Work order =>
Retype the listing below exactly, beginning at the line that contains "Select the http :50000/dtr tree entry" and ending with its last line.
--- Exercise materials ---
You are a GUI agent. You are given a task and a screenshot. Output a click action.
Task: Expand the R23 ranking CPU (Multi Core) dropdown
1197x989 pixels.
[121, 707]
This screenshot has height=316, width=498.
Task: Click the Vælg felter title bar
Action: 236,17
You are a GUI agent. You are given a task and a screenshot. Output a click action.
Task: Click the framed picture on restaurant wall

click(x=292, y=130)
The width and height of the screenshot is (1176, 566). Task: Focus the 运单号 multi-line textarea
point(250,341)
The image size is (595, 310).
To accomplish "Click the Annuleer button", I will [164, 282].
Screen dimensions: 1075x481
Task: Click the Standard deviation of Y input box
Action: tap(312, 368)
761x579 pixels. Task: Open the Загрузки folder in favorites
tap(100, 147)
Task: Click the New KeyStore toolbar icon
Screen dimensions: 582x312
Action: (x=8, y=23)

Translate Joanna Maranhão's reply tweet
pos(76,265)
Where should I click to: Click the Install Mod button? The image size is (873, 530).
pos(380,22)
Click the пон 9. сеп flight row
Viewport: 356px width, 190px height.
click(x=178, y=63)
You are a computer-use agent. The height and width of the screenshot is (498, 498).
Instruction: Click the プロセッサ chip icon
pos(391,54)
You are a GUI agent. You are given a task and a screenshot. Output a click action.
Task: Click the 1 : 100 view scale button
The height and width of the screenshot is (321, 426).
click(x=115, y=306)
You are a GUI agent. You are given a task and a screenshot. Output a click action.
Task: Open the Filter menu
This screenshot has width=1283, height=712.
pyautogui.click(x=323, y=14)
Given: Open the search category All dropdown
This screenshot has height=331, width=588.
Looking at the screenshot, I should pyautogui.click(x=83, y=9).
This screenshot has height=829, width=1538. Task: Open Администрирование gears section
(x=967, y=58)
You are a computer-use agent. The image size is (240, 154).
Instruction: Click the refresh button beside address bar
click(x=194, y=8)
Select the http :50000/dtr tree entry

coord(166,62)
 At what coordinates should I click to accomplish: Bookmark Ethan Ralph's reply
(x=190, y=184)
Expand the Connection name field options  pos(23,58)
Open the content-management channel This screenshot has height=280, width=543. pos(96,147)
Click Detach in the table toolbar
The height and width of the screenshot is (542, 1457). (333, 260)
---
Response to this exercise =>
Select the http :50000/dtr tree entry

coord(166,62)
 At what coordinates should I click to accomplish: Bookmark Ethan Ralph's reply
(x=190, y=184)
Expand the Connection name field options  pos(23,58)
Open the content-management channel This screenshot has height=280, width=543. pos(96,147)
Click Detach in the table toolbar
The height and width of the screenshot is (542, 1457). (333, 260)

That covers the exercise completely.